Retype the part of the book page on The Black Hole War that begins with the words "What happens when" and ends with "boundaries of space.", keeping every character unchanged.

◆ PASSAGE GIVEN ◆

◆ ◆ ◆ ◆ ◆ ◆ ◆

Saturday, July 19, 2008

The Black Hole War: My Battle with Stephen Hawking to Make the World Safe for Quantum Mechanics

The Black Hole War: My Battle with Stephen Hawking to Make the World Safe for Quantum Mechanics

What happens when something is sucked into a black hole? Does it disappear? Three decades ago, a young physicist named Stephen Hawking claimed it did-and in doing so put at risk everything we know about physics and the fundamental laws of the universe. Most scientists didn't recognize the import of Hawking's claims, but Leonard Susskind and Gerard t'Hooft realized the threat, and responded with a counterattack that changed the course of physics. THE BLACK HOLE WAR is the thrilling story of their united effort to reconcile Hawking's revolutionary theories of black holes with their own sense of reality-effort that would eventually result in Hawking admitting he was wrong, paying up, and Susskind and t'Hooft realizing that our world is a hologram projected from the outer boundaries of space.
A brilliant book about modern physics, quantum mechanics, the fate of stars and the deep mysteries of black holes, Leonard Susskind's account of the Black Hole War is mind-bending and exhilarating reading.

About the Author
Leonard Susskind has been the Felix Bloch Professor in theoretical physics at Stanford University since 1978. The author of The Cosmic Landscape, he is a member of the National Academy of Science and the American Academy of Arts and Sciences, and recipient of numerous prizes including the science writing prize of the American Institute of Physics for his Scientific American article on black holes.

 

Reviews

Susskind shines !!

◆ ◆ ◆ ◆ ◆ ◆ ◆

◆ DATA ROWS ◆

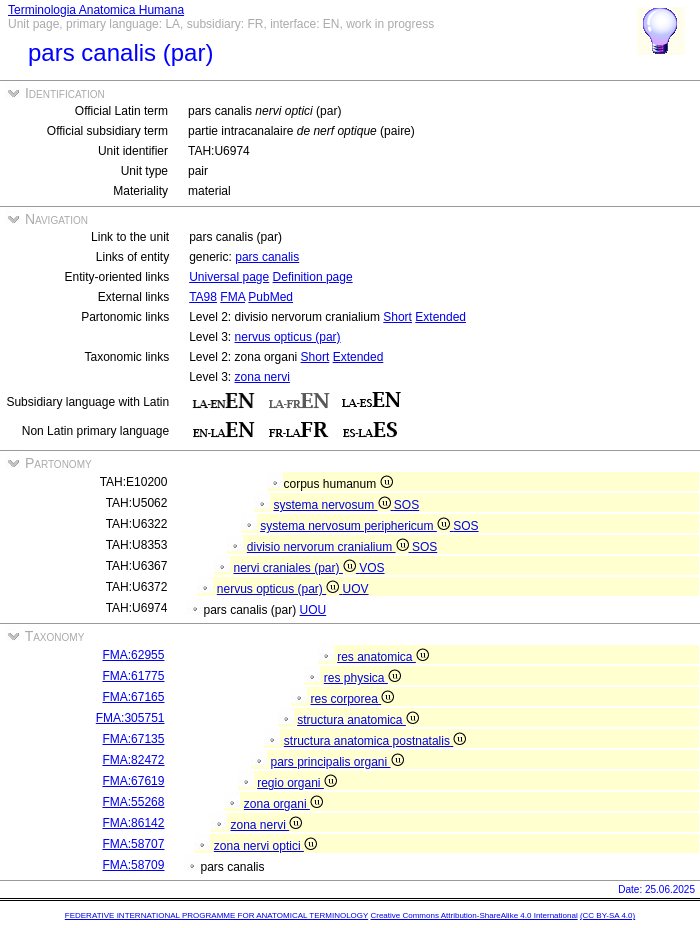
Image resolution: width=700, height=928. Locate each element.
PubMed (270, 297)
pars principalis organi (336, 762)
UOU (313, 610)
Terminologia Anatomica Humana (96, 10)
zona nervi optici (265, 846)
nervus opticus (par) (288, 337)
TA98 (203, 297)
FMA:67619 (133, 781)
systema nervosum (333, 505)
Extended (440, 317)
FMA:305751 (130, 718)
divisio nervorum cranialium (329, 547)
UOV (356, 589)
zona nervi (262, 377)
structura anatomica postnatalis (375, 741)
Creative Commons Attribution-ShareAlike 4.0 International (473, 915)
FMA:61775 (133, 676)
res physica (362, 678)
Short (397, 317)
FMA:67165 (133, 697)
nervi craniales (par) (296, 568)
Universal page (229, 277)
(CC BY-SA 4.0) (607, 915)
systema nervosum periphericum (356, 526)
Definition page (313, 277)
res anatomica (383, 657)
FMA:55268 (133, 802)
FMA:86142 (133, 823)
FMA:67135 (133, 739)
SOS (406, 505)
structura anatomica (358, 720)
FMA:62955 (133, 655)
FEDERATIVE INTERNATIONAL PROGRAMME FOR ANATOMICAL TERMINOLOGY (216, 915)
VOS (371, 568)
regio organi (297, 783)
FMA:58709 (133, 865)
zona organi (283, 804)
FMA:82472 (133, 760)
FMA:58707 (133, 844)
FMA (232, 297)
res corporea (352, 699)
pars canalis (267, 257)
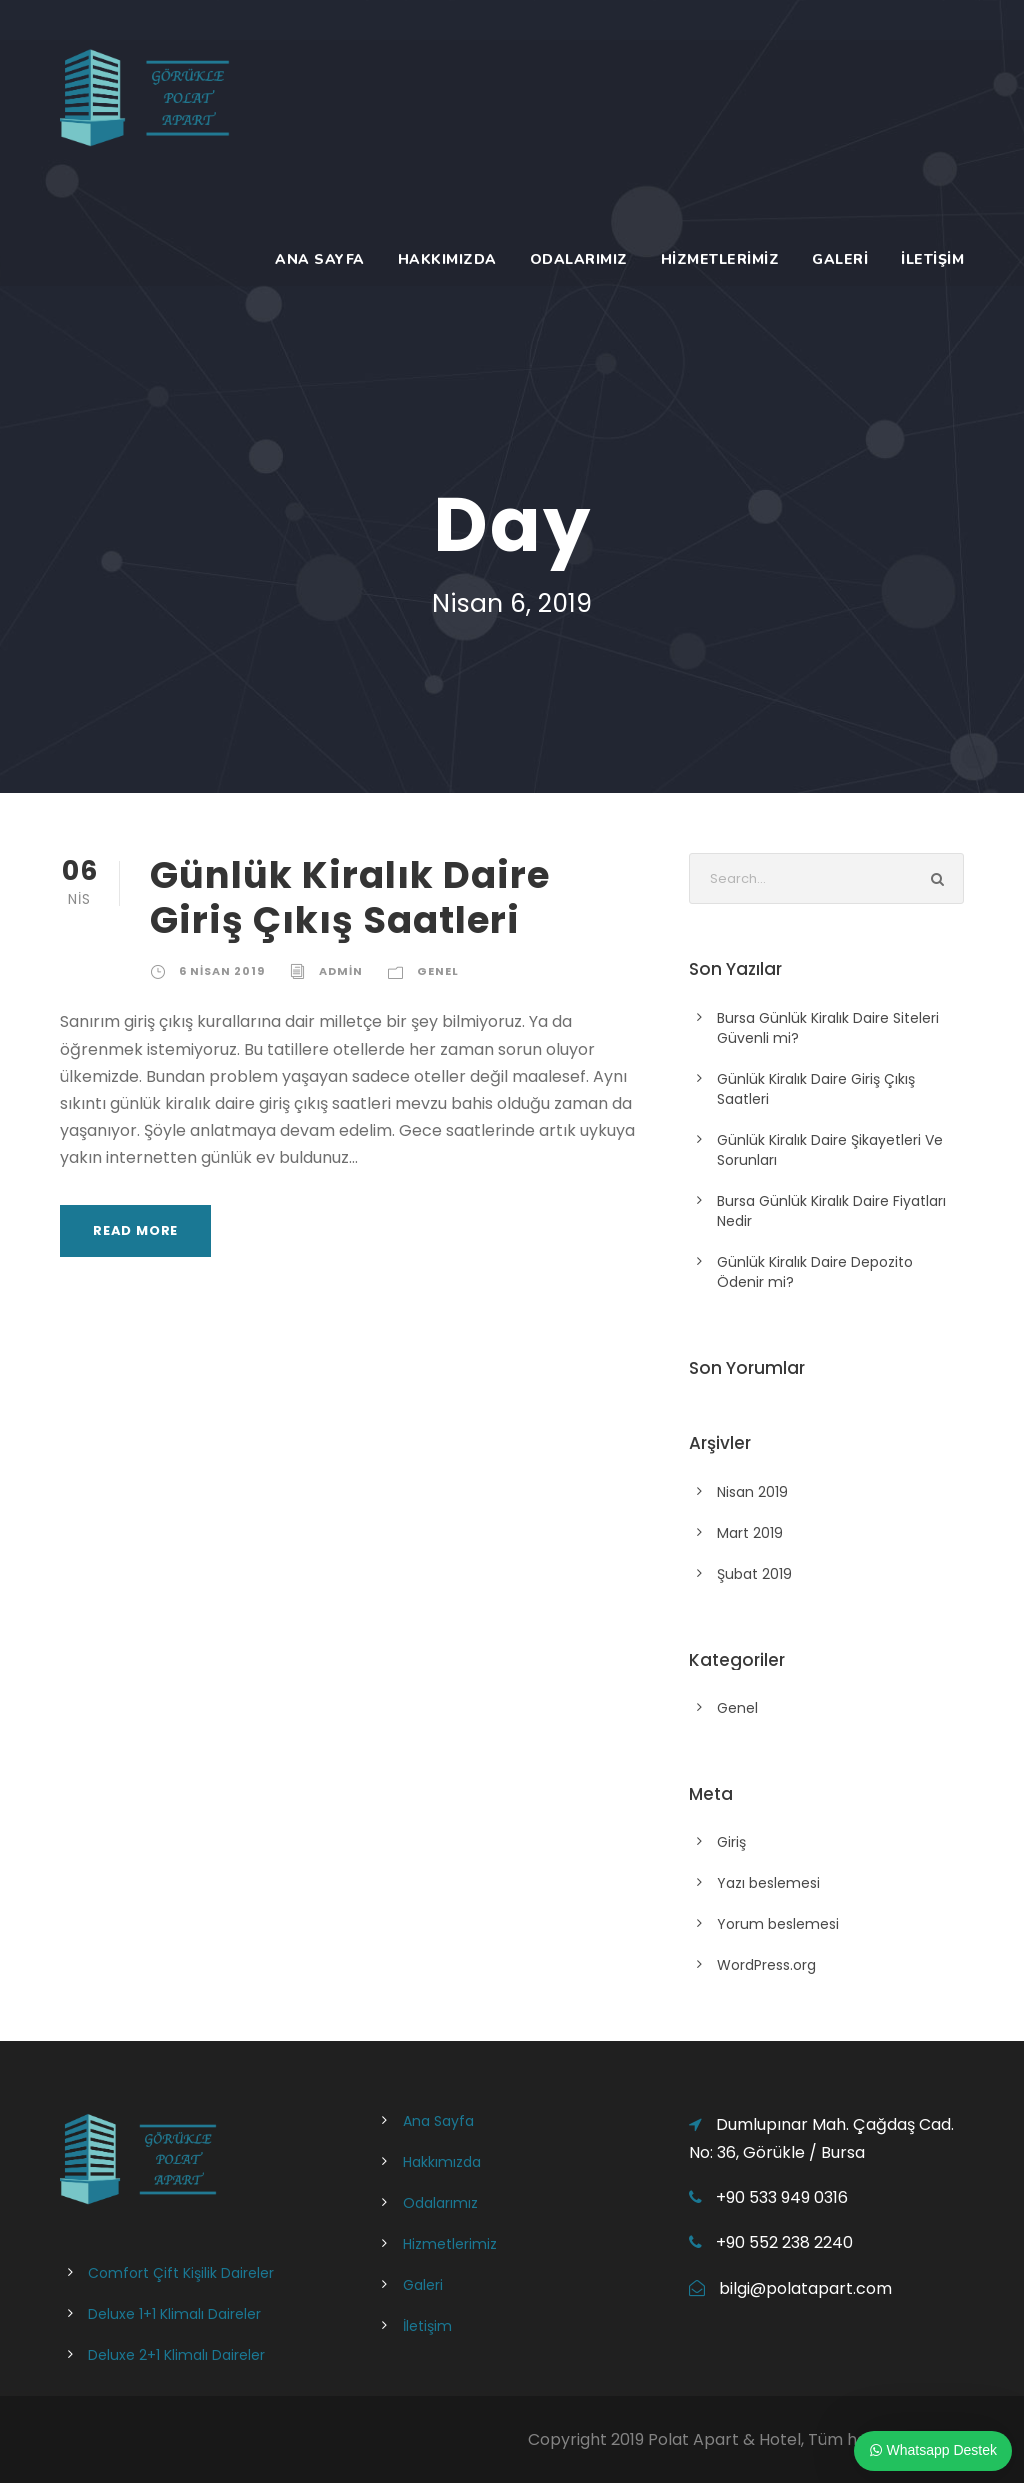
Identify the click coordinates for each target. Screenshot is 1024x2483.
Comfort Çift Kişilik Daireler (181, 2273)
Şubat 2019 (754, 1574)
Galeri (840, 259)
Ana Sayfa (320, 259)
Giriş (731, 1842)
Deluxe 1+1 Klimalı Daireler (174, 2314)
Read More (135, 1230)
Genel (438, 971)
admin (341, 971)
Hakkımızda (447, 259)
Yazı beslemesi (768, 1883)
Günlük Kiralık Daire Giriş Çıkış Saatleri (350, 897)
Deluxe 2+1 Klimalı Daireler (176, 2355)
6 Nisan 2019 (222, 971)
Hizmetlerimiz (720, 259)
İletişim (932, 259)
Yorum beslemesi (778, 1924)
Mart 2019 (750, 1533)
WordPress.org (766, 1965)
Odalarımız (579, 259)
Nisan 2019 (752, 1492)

◆ ◆ ◆ ◆ ◆ ◆ ◆

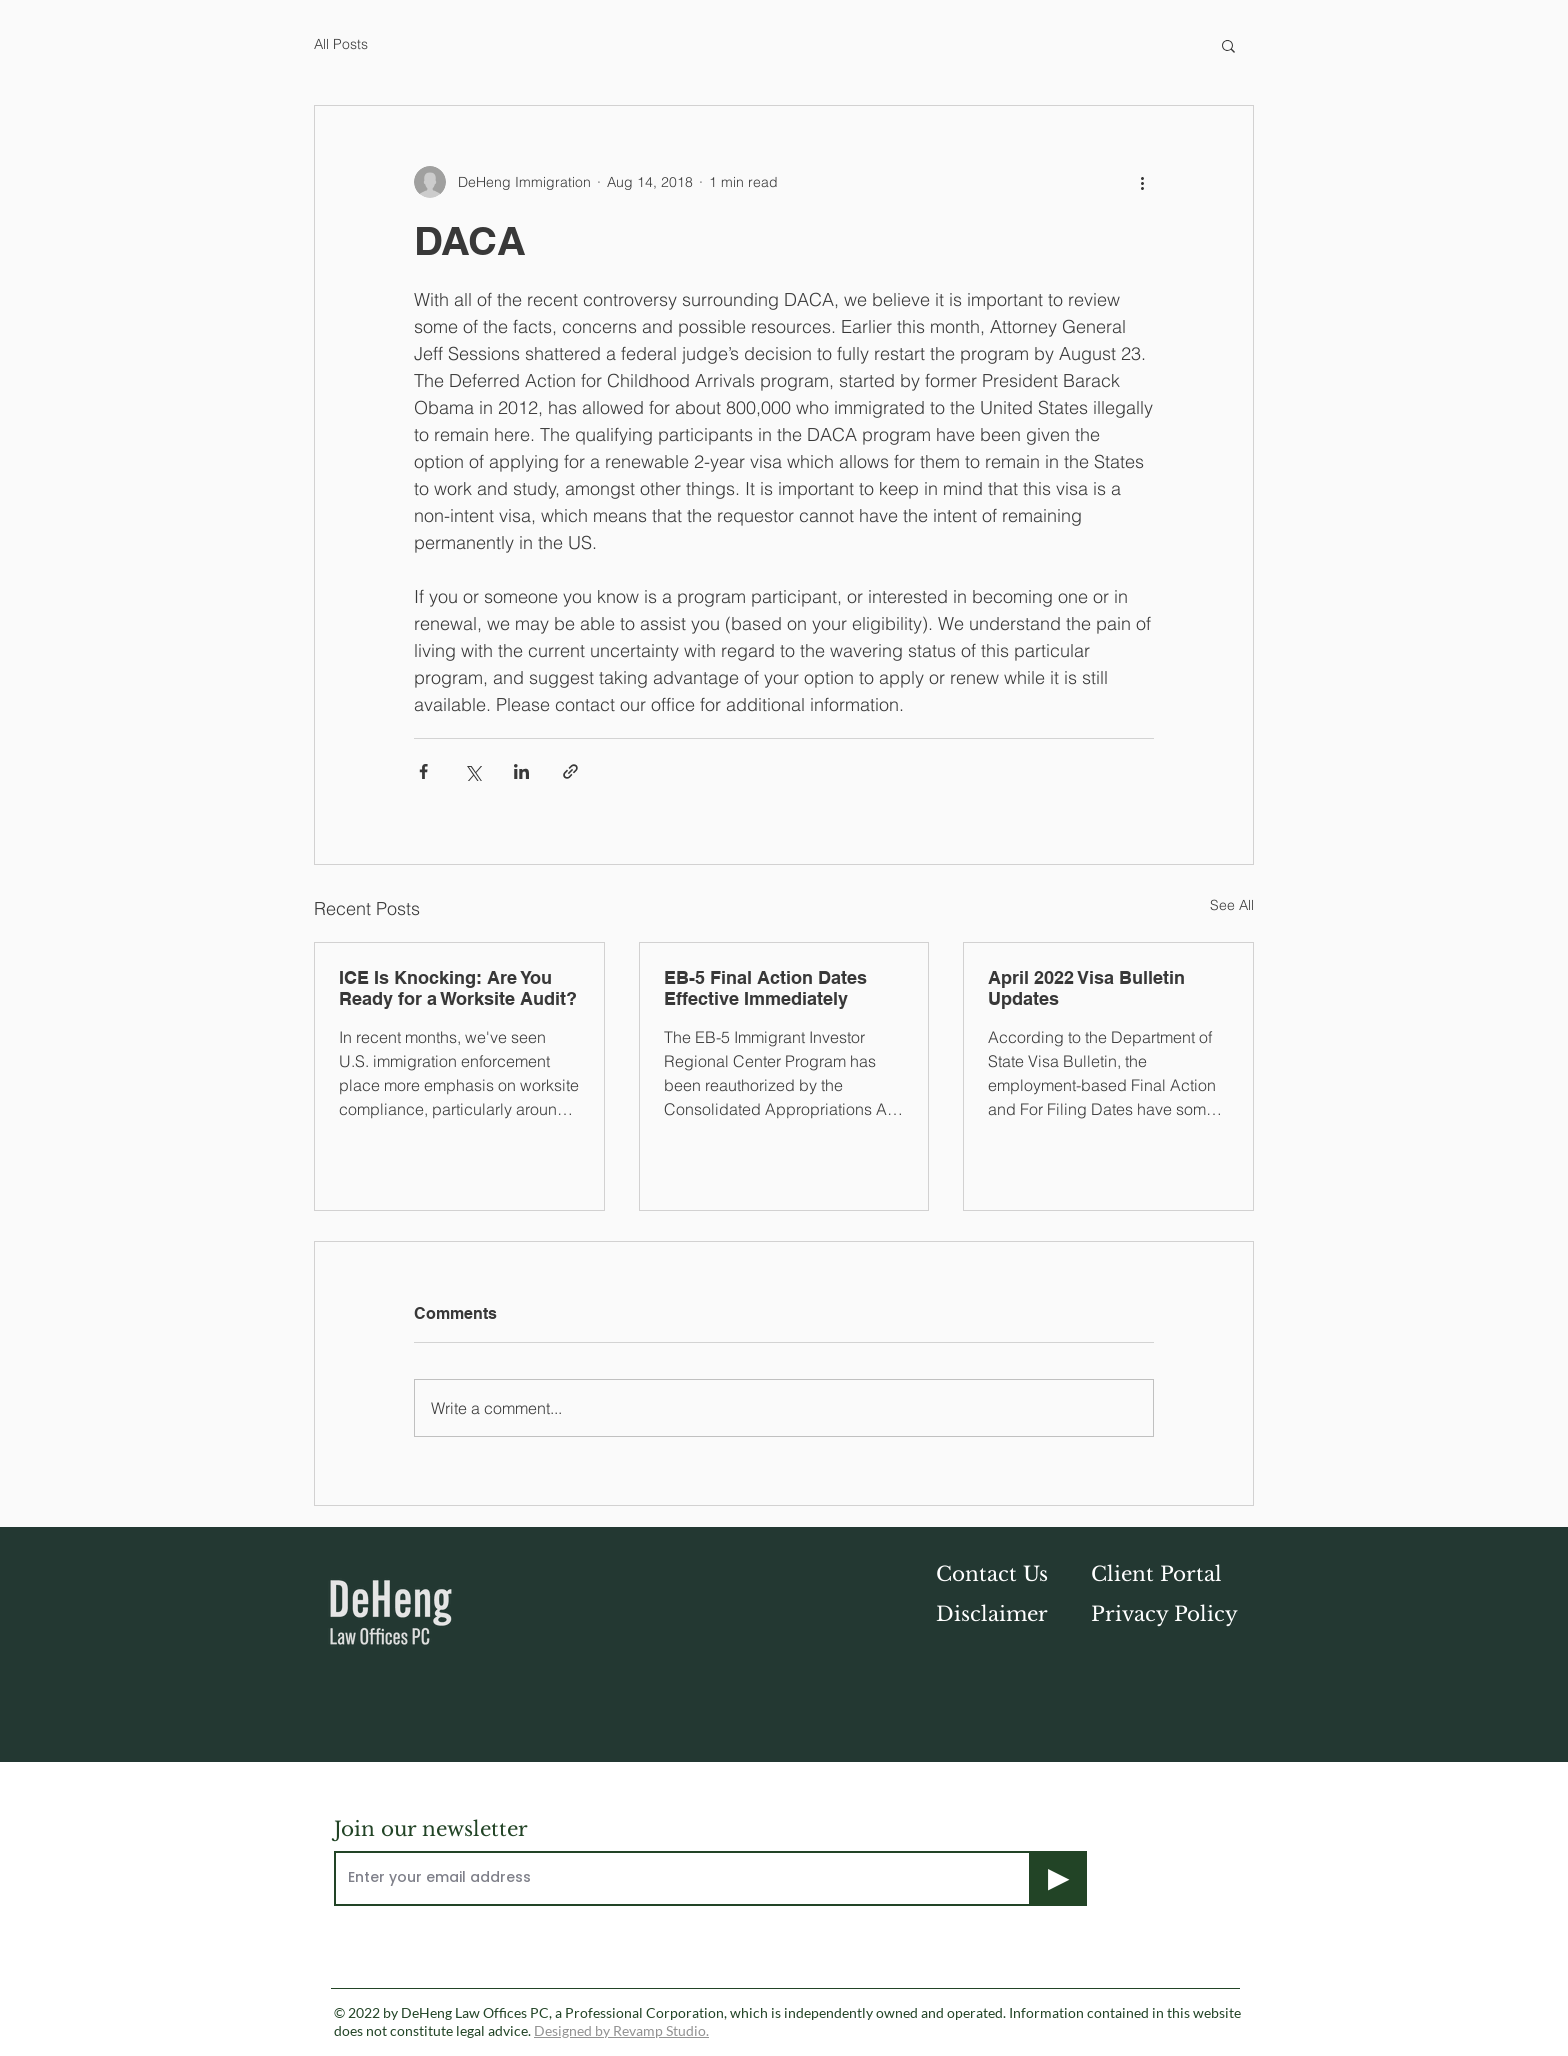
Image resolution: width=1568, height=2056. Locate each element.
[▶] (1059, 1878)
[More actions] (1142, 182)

◆ ◆ ◆ ◆ ◆ ◆ ◆

◆ EXERCISE OUTPUT ◆
What happens when something is sucked into a black hole? Does it disappear? Three decades ago, a young physicist named Stephen Hawking claimed it did-and in doing so put at risk everything we know about physics and the fundamental laws of the universe. Most scientists didn't recognize the import of Hawking's claims, but Leonard Susskind and Gerard t'Hooft realized the threat, and responded with a counterattack that changed the course of physics. THE BLACK HOLE WAR is the thrilling story of their united effort to reconcile Hawking's revolutionary theories of black holes with their own sense of reality-effort that would eventually result in Hawking admitting he was wrong, paying up, and Susskind and t'Hooft realizing that our world is a hologram projected from the outer boundaries of space.